### Extract provided
****

# Paper for Paper Tuning



## bamajk (Apr 30, 2006)

What kind of paper should I use to paper tune my bow? I was thinking tracing paper would work.


----------



## USMCarcher26 (Apr 2, 2005)

*WAlly world*



bamajk said:


> What kind of paper should I use to paper tune my bow? I was thinking tracing paper would work.


I got a roll of brown wrapping paper at walmart in the office supply section. Works great.


----------



## beenfarr (Feb 13, 2006)

I made a ghetto paper tuner using Xmas wrapping paper, the back side is nice and white. Oh yeah, don't tell my wife!!! 

Ben


----------



## Unk Bond (Aug 1, 2004)

*Reply*

Hello

My club and I use meat wraping paper.

Unk [Pepsi Smiley


----------



## doc6 (Apr 1, 2006)

bamajk said:


> What kind of paper should I use to paper tune my bow? I was thinking tracing paper would work.



Cheap roll of wall paper


----------



## bowhunter0916 (Apr 18, 2005)

*Ive heard*

Ive heard that the thinner the better to deter hiding problems. If ther paper is too thick it could help steer the shaft straight through the original hole.


----------



## bowhunter2117 (May 20, 2005)

i use wax paper


----------



## 6bloodychunks (Oct 26, 2005)

most of the time i use newspaper,very cheap


----------



## thunderhead (Aug 18, 2002)

*paper*

Craft paper from a paint supply store works well, comes in a 18'' X 8'' roll and last for ever and the cost is only 13 bucks.....


----------



## Spotshooter2 (Oct 23, 2003)

As was mentioned earlier , just use a page out of your newspaper works just fine. You might go to your local paper and see if you can pick up one of their end rolls of paper . We do that here , when the roll gets down so close they dont use it any more and give it away for nothing.


----------



## cdavis (Aug 22, 2005)

*paper*

i use freezer paper with the shiny side towards the shooter. it will show even a small tear if your bow is out of tune. used to use regular paper, but it would tear to easy.


----------



## ucsdryder (Jul 14, 2005)

newspaper works well


----------



## A Mess (May 21, 2005)

In other words.....

It doesn't really matter what you use.


----------



## sean (May 31, 2003)

****

### Source material
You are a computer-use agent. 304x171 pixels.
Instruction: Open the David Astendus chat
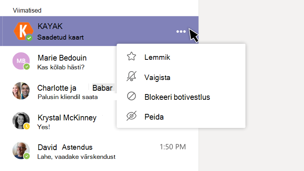99,150
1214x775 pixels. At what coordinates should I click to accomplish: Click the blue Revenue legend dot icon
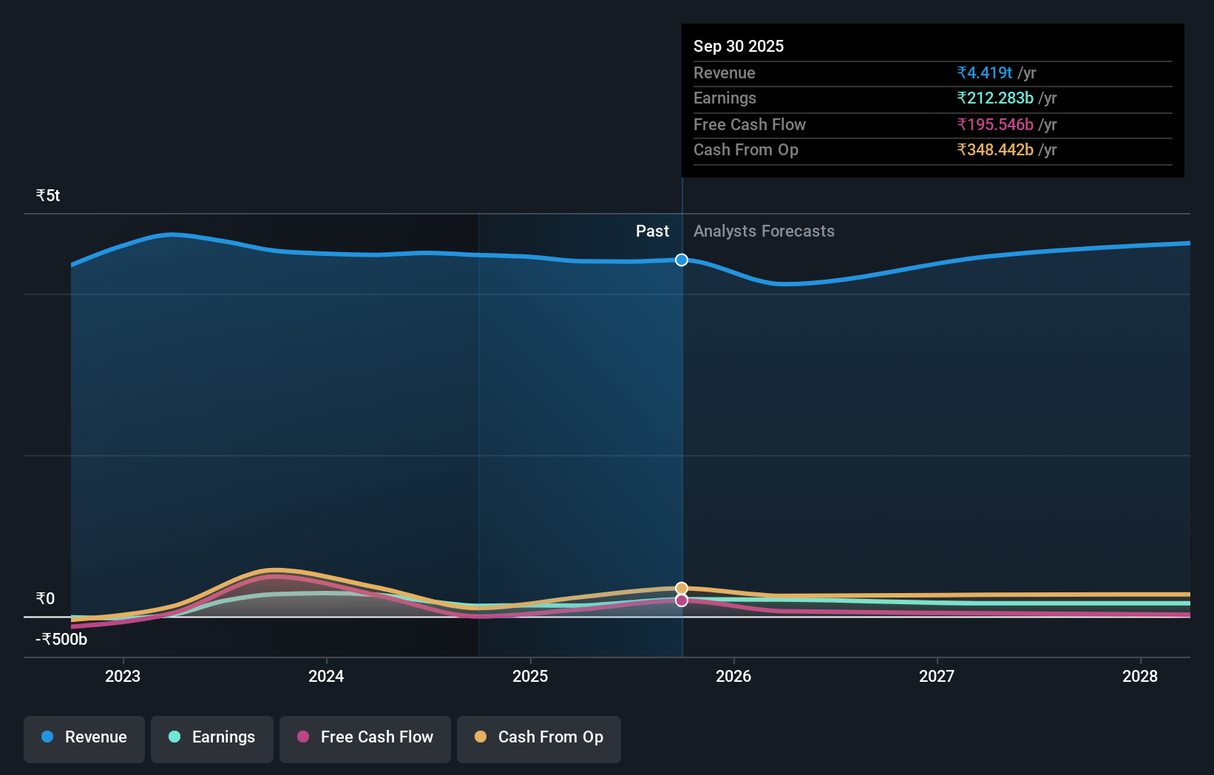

****

### Written exercise A
In the paper tuning thread, where did one poster buy a roll of brown wrapping paper?
### Written exercise B
Do these statements agree with the paper tuning thread? Answer yes or no for each, quoting the words that decide it. (i) A roll of craft paper from a paint supply store costs about 13 dollars. (ii) The freezer paper user puts the shiny side facing away from the shooter. (iii) One poster has heard that thicker paper is better.
### Written exercise C
Reproduce the part of the paper tuning thread from "i use freezer" up to and including "tear to easy." word for word.
You won't need the material above for any of this.

### Exercise result A
At Walmart, in the office supply section.

### Exercise result B
(i) Yes: "the cost is only 13 bucks"
(ii) No: "with the shiny side towards the shooter"
(iii) No: "the thinner the better to deter hiding problems"

### Exercise result C
i use freezer paper with the shiny side towards the shooter. it will show even a small tear if your bow is out of tune. used to use regular paper, but it would tear to easy.